The Giving of Presents

The members of a family who have each other's welfare at heart, often have the impulse to give each other something which they may know is needed or wanted. While this impulse should be cultivated even with the most limited means, and the sense of generosity preserved even among the poorest,—where, to be frank, it is more apt to be found than among the rich,—there should be no counting upon such presents, nor obligation to make them imposed. This destroys their value as expressions of affection, and makes the custom harmful. For that reason it is not well to adhere to times and seasons, but at any time when the right opportunity offers and the impulse moves, give the gift that one desires to give.

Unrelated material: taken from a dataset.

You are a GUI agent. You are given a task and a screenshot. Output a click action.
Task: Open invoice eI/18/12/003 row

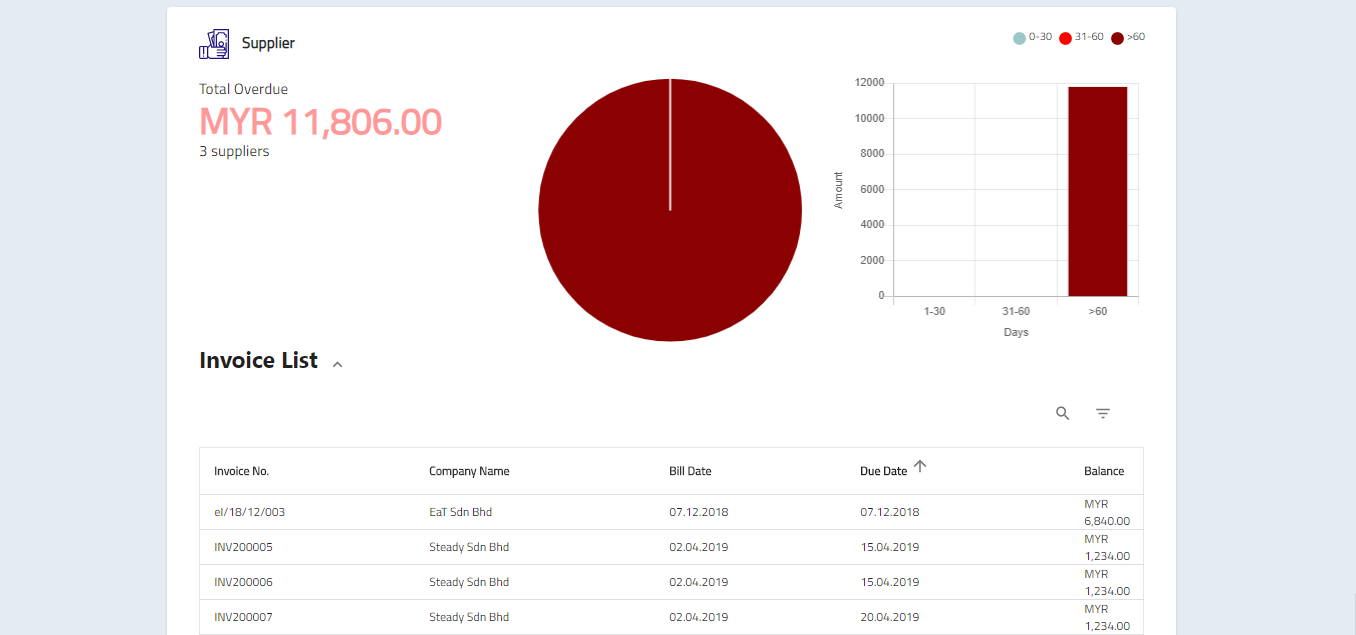(x=249, y=512)
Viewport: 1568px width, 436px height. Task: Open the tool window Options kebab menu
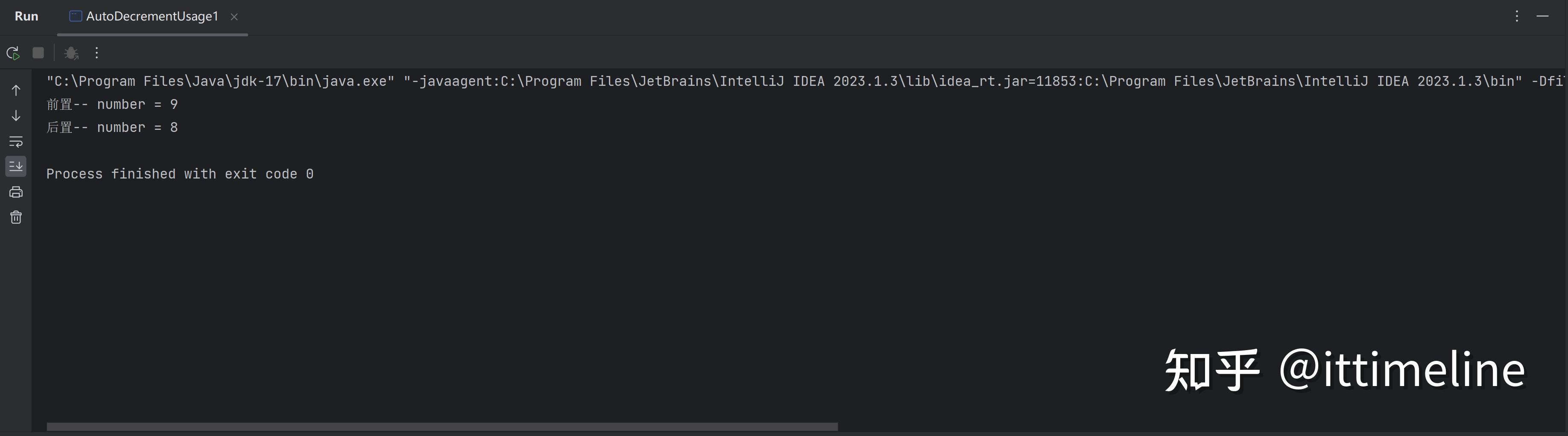click(1516, 17)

Where such an impulse is characteristic of a family, the members will naturally take pride in expressing in that way their appreciation of individual achievement, as when a member graduates from a high school or college, or attains his majority, or makes some special advance in any way. The spirit which welcomes achievement and recognizes it, becomes an incentive, perhaps the strongest there is, and surely the most noble, that of satisfying and pleasing a loved one. Life holds too much of defeat for the average person, for its minor victories to be passed over in silence and indifference.

Intimate Friends

One's attitude toward intimate friends is either a pleasant memory or a sad revelation. If one holds them a little lower than one's family, and expends upon them effort to charm second only to the effort habitually given to those whom one loves, then intimacy becomes a privilege, no matter what the circumstances, and a lifelong gratification and pleasure. If, however, one considers that intimate friends are entitled to less courtesy than the public, and are to be made to serve one's purpose more effectually than mere acquaintances do, then the burden of friendship is great, and soon dropped. Affection is not mercenary.

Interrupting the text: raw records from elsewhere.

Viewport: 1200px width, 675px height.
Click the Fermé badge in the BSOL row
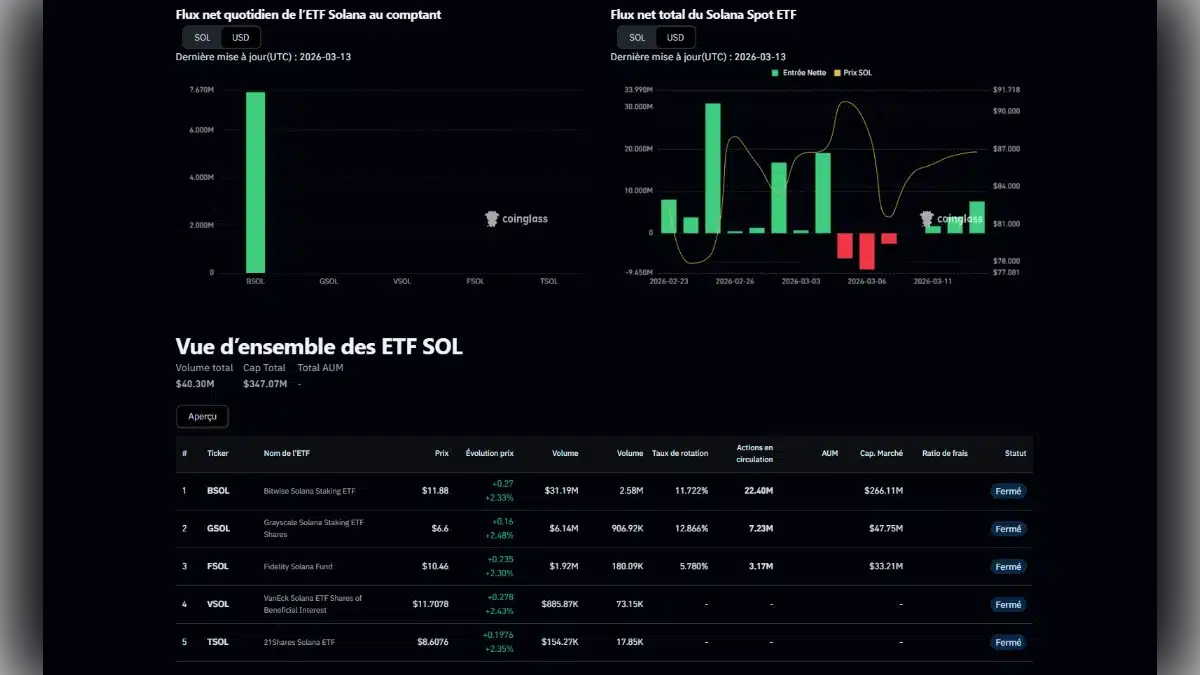click(1008, 491)
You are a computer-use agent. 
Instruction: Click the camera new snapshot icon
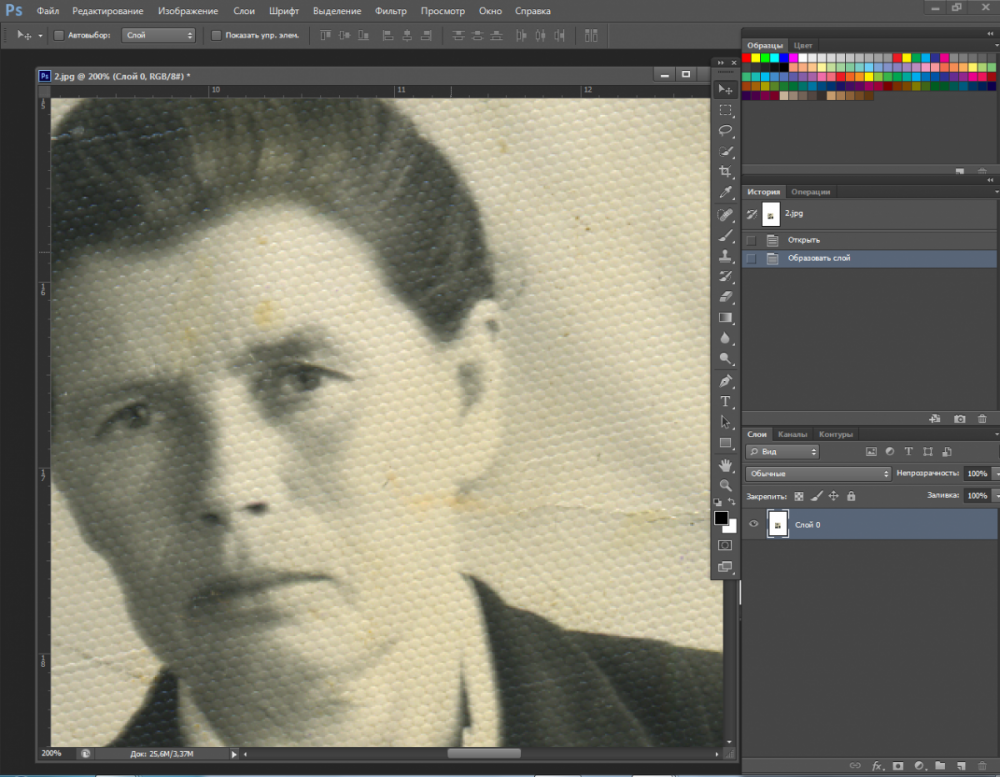(959, 419)
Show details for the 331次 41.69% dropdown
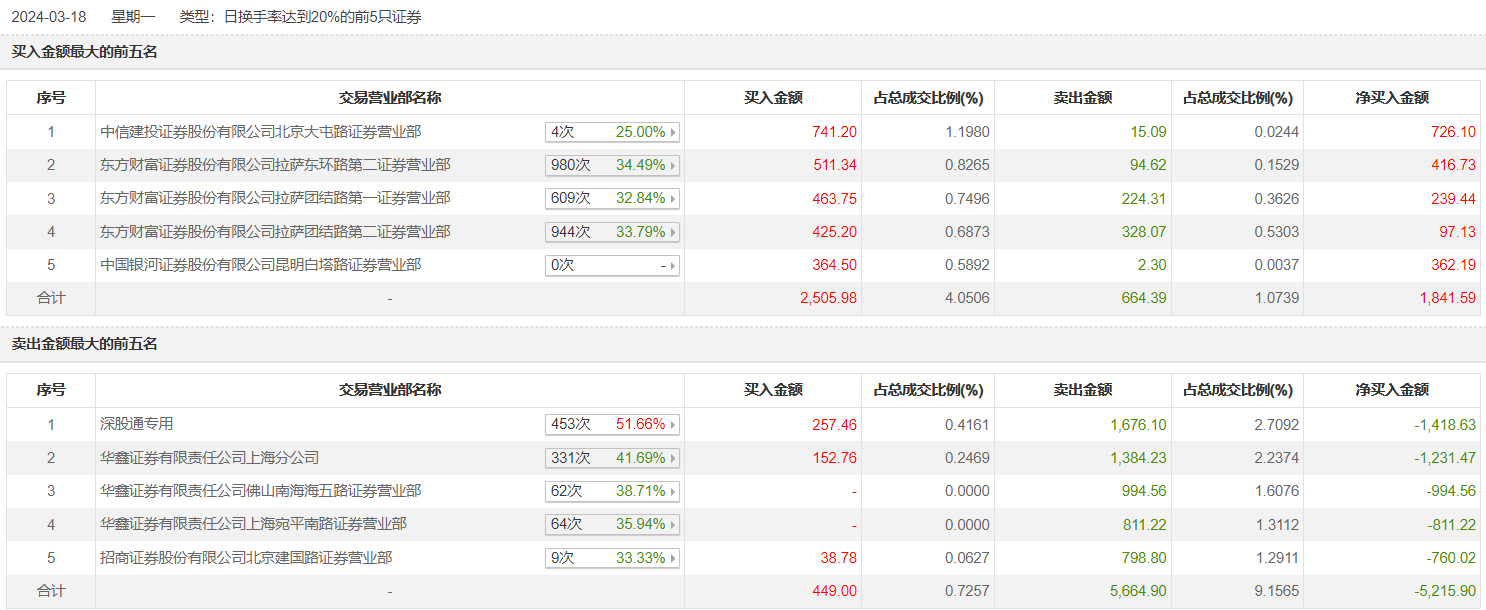Viewport: 1486px width, 610px height. pos(612,458)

One word in regard to the single monopolizing friendship. Many a marriage has been wrecked, and many a mother's friendship turned away, because some one friend, of about one's own age and tastes, of pronounced influence and exorbitant demands, has usurped, at first perhaps unconsciously but ever surely, the place in one's life, and at last in one's heart, that some member of the family should have taken.

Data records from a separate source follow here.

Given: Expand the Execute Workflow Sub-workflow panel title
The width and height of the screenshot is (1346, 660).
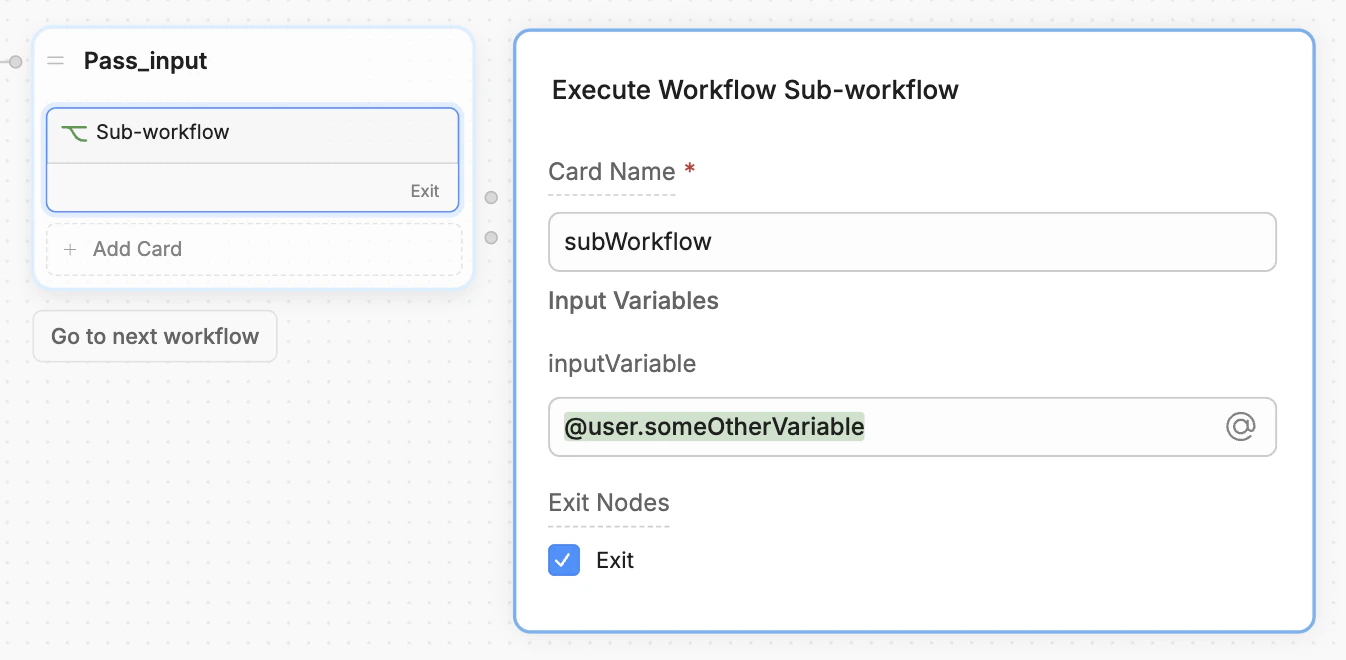Looking at the screenshot, I should point(753,89).
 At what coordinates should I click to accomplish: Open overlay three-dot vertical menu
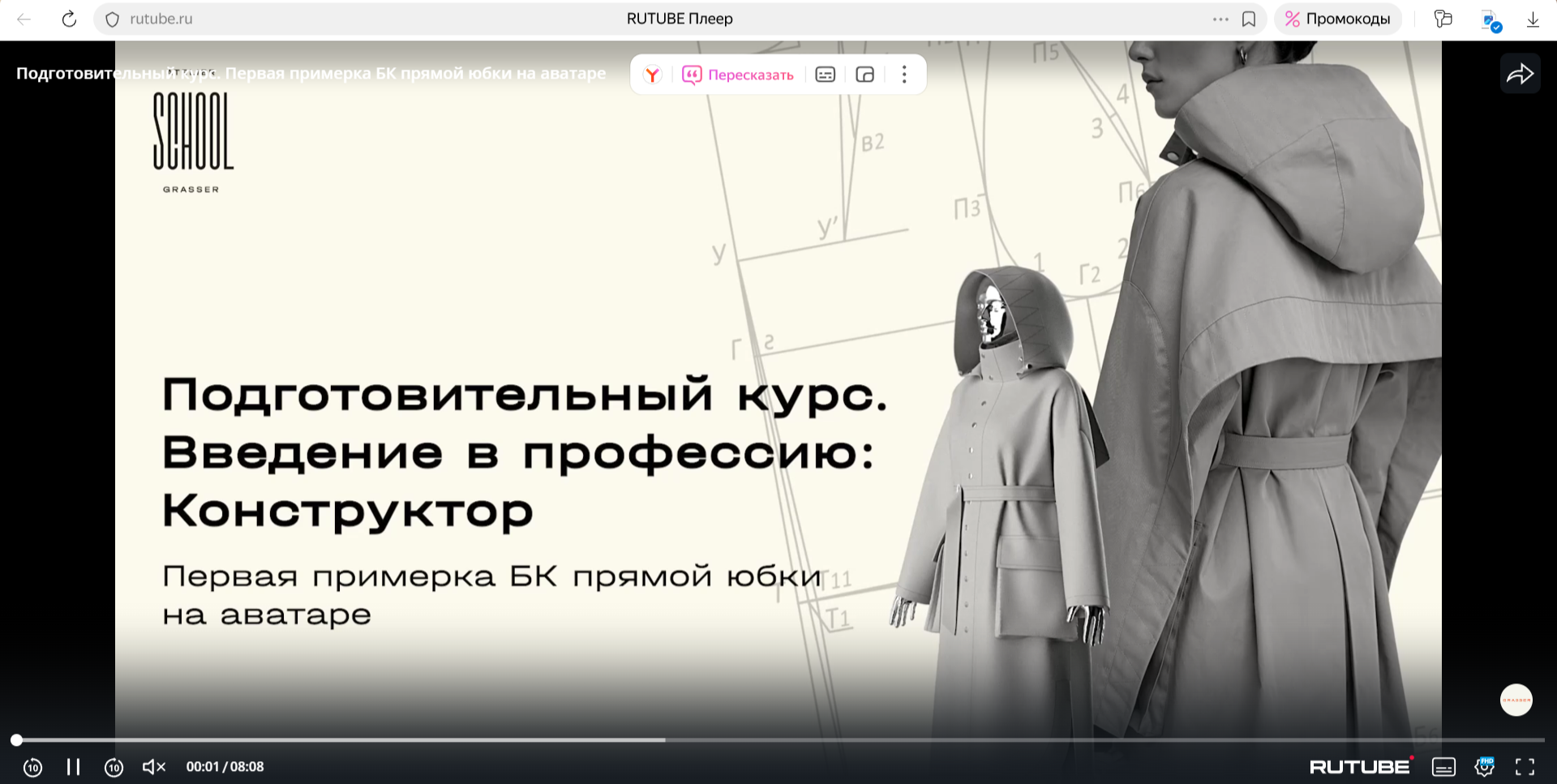[x=904, y=75]
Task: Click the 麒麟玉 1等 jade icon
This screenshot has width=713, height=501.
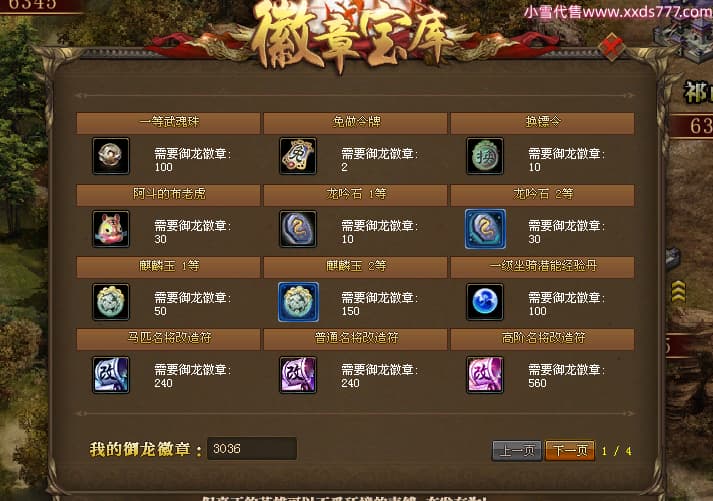Action: click(x=111, y=301)
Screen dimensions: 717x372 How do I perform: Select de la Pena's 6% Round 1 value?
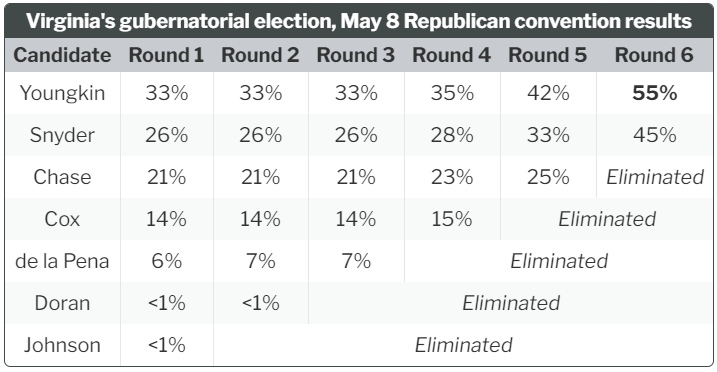pyautogui.click(x=166, y=261)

Some people seem naturally predisposed to this sort of friendship, and as soon as the intellectual zest is gone from absorbing companionship with one person, they turn to another. One such instance showed through twenty years a series of such friendships on the part of a well-meaning but foolish woman, in which her husband figured briefly, passing on and off the stage as violently as, and even more speedily than, the other "friends."

Too great familiarity with new acquaintances is impolite as well as unwise. It cannot fail of seeming forced, and even if the friendship is to be close and permanent, a hastily-laid foundation is never the most secure.

One should never call a friend by his Christian name until he requests one to do so.